This week was challenging.
I feel stretched thin right now, trying to do right by you and your sister and still do the bare minimum of things around the house so we can all continue to eat and not suffocate under the weight of a gigantic pile of laundry.
Some days I can do more than the bare minimum, and I’m really proud of that. And other days I feel like my greatest accomplishment was feeding your sister something slightly more nutritious than an entire loaf of zucchini bread for lunch.
For you, I have all the grace in the world. I remind myself that you’re so little, that your cries mean you need something, and that just because it takes you an entire hour to fall back asleep at night after you nurse doesn’t mean you’re purposefully trying to kill me from sleep deprivation (you’re not, right?).
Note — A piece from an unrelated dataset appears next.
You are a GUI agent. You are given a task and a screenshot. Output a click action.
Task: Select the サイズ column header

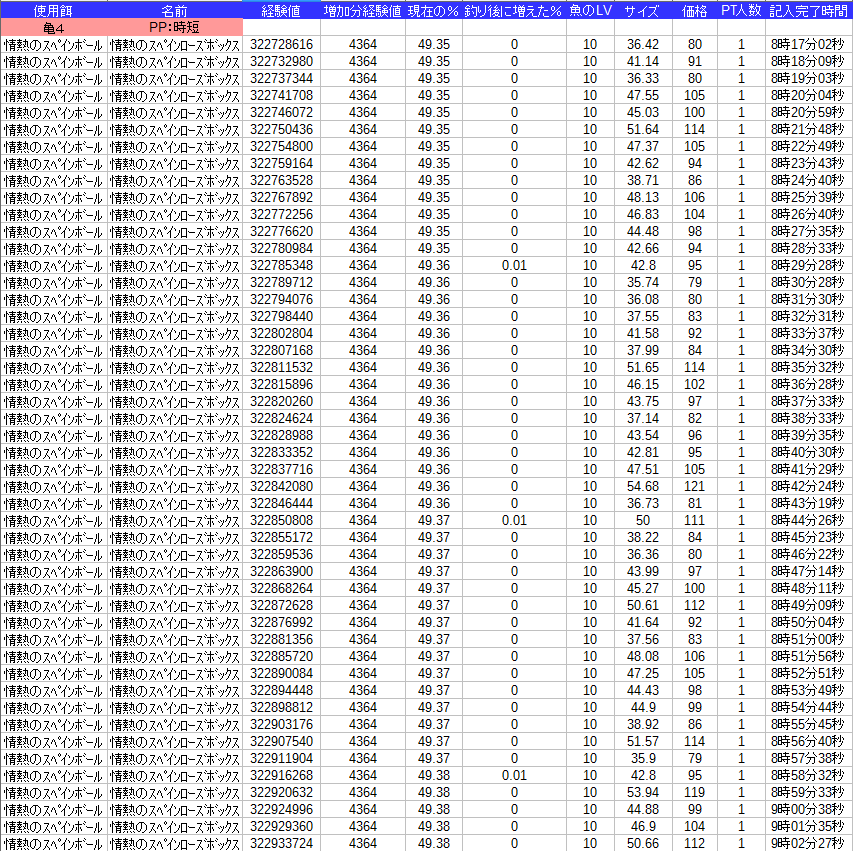[642, 10]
But for myself? Not so much.
I vacillate between feeling AWESOME RAWR I GOT THIS and wanting to melt into the floor in a sad, drippy puddle of inadequacy. I feel like I am in no way qualified to do this, and how on Earth could the hospital have sent me home with another kid without making me take some sort of aptitude test first?
I’ve only been doing this mom-of-two gig for three weeks, so OF COURSE I don’t have a handle on everything right now. Some things are slipping through the cracks and people will probably cry while I work on getting this sorted out (spoiler alert: sometimes it’s me).
So my mission for next week, and the week after, and on and on, is to be more forgiving of myself. All things considered, I think I’m a solidly ok mom. Yeah, I’m going to make mistakes. LOTS of them.
(Sorry in advance.)
But we’ll figure this out together, ok? All of us. Because we’re in this for the long haul, kiddo. And I wouldn’t have it any other way.